Local treatment (e.g. surgery and ablation) is the only potentially curative treatment for patients with colorectal cancer liver metastases (CRLM). However, not all patients who may be eligible for local treatment are offered this option. This is due to the absence of transparent and validated criteria for local treatment as well as the inability to keep up with local treatment possibilities by improving surgical techniques such as ablation and liver augmentation in non-liver expert centres. Previous studies have shown that the use of online liver expert panels may increase the number of patients who may benefit from local treatment.1,2 However, disagreements in resectability assessments as well as in the type of local treatment have been demonstrated even among experienced liver surgeons.3,4,5 To improve the quality of care for patients with CRLM, more data are required to establish the optimal method of evaluation of these patients and to identify the main factors that contribute to the aforementioned disagreements.

Present

This study assessed the variability in resectability assessments and local treatment planning among 17 surgeons participating in the Dutch Colorectal Cancer Group (DCCG) liver expert panel from the randomised controlled phase III CAIRO5 study (NCT02162563).6 In this RCT, patients with initially unresectable colorectal cancer liver-only metastases were randomised between the currently most effective induction regimens consisting of chemo- and targeted therapy. The analysis of 1149 evaluations of 496 patients showed disagreement between panel surgeons in 50% of resectability assessments, and surgeons proposing different local treatment plans in 77% of patients.
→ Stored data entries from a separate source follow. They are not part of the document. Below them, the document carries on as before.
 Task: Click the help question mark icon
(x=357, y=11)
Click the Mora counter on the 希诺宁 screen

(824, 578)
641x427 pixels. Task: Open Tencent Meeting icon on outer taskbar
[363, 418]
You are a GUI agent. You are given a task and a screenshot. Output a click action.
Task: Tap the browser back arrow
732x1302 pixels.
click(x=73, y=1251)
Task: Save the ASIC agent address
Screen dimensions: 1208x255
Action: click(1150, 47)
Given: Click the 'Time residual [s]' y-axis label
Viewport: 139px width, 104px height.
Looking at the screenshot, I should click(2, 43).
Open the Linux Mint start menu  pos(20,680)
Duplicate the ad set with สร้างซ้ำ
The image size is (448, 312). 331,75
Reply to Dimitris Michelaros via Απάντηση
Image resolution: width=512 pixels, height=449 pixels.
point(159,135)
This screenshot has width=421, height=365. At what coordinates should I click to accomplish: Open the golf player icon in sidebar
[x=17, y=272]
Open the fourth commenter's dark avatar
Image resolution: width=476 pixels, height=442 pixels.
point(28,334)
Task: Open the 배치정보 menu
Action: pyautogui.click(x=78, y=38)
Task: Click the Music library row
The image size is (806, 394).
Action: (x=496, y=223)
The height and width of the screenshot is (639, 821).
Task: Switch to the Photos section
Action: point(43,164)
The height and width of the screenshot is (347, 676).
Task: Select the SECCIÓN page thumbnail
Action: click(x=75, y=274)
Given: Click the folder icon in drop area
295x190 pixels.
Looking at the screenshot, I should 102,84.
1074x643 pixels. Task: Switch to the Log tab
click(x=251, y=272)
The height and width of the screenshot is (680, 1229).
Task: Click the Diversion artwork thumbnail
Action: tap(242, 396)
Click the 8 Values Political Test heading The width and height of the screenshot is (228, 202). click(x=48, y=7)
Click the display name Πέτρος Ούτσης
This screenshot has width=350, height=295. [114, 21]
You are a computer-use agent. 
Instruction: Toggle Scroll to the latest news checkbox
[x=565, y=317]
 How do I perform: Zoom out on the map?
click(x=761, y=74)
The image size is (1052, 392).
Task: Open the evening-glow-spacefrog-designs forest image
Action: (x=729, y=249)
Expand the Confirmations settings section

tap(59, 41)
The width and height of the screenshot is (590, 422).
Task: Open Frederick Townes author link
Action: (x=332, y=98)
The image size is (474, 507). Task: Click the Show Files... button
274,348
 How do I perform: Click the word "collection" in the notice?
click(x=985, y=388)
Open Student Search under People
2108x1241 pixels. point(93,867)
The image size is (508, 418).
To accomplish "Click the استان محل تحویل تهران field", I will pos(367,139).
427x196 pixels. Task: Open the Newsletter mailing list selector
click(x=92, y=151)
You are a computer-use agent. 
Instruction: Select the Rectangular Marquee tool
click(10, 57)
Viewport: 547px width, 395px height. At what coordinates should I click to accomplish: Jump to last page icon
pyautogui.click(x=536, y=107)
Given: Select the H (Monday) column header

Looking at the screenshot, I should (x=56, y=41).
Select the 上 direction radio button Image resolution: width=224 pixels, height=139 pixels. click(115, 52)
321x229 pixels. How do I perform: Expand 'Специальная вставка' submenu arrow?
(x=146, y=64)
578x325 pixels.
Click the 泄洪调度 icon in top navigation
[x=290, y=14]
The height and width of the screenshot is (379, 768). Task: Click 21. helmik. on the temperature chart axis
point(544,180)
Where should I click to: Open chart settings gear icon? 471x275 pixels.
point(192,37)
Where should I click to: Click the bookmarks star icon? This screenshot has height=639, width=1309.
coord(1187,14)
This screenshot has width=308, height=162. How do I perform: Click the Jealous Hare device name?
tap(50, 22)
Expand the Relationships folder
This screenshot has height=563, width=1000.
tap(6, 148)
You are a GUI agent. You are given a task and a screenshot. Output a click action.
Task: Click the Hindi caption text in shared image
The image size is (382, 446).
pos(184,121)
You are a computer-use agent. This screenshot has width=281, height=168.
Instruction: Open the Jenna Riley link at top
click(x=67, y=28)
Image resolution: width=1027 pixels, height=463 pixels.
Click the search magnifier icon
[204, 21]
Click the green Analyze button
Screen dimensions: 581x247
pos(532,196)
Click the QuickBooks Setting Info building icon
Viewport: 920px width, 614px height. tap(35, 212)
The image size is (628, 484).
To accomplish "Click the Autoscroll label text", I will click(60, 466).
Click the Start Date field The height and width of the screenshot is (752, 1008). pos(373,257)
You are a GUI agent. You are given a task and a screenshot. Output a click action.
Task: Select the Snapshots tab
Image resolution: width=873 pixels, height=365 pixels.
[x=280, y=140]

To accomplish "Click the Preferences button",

The most pronounced inter-surgeon differences concerned the advice to proceed with a major hepatectomy versus parenchymal-preserving approaches involving local resection and ablation strategies.

Future

Several steps should be taken to reduce this unwarranted variability and to ensure that every patient who is eligible for local treatment is given the opportunity to undergo such treatment. First, all patients with CRLM should be evaluated by a multidisciplinary team involving at least one liver surgeon, and preferably by a panel of multiple surgeons considering the high rate of disagreement. The implementation of online liver expert panels within oncological networks can help to improve the consistency and quality of care. These panels allow multiple experts to review patients, reducing variability and ensuring that every patient, including those with multiple CRLM, is evaluated for local treatment before and after systemic therapy. This is particularly important given the success of induction therapy in CRLM. Second, consensus guidelines on resection criteria and technical approaches should be further developed to enhance the standardisation of local treatment. Current local treatment evaluation of initially unresectable CRLM remains primarily a technical anatomical decision. Existing clinically available tumour biomarkers fall short in predicting early recurrence after local treatment of CRLM, i.e., selecting patients who will and will not derive benefit from local treatment.7 Lastly, most studies in patients with initially unresectable CRLM only report on the percentage of patients in whom local treatment was achieved, and not on the long-term outcome of these patients.8 More efforts should be made to identify patients in whom local treatments result in a clinically meaningful benefit. Therefore, further research is needed to explore whether resectability assessments can be supported by other biological resection criteria such as the consensus molecular subtypes and/or circulating tumour DNA. In addition, it is important to examine whether the different technical treatment plans as proposed by the panel surgeons are associated with differences in survival and postoperative morbidity.